Ckeck mark  Notify key staff and contacts. 

Prepare a list of the staff, key clients, and contacts that should be aware of the employee's departure. Explain who will be handling the departing employee's work responsibilities in the future and identify a contact who can address any questions they may have. Work with co-workers to identify the resources they need to handle any extra work as a result of the departure. In general, avoid disclosing the reason for the employee's departure.

Ckeck mark  Prepare for an unemployment claim. 

In most cases, employees who experience a company-initiated termination are eligible for unemployment. However, in most states, if the employee was terminated due to "gross misconduct" (as defined by state law), they may be denied unemployment benefits. Eligibility rules vary, so check your state law for details. Once a former employee has filed a claim for unemployment benefits, you will receive written notice from the state unemployment agency.

Ckeck mark  Retain records in accordance with the law. 

Federal, state and local recordkeeping rules require employers to keep certain records for a set duration. Rules vary by jurisdiction and some require employers to retain certain records well beyond the employee's length of employment.

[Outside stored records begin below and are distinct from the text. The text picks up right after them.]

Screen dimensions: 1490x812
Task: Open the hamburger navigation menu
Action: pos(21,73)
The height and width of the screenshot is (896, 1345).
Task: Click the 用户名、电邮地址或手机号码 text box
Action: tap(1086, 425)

For example, employers must keep I-9 forms for at least three years from the employee's date of hire or for one year following termination, whichever is later. Additionally, under certain federal nondiscrimination laws, employers must keep personnel records for at least one year from the date of an involuntary termination. If an employee files a discrimination claim, employers must keep these records until the claim is resolved. Check federal, state and local laws for more information on your specific recordkeeping requirements.

Conclusion

The employee separation process must be handled with extreme care to ensure compliance with federal and state requirements and a smooth transition for the company.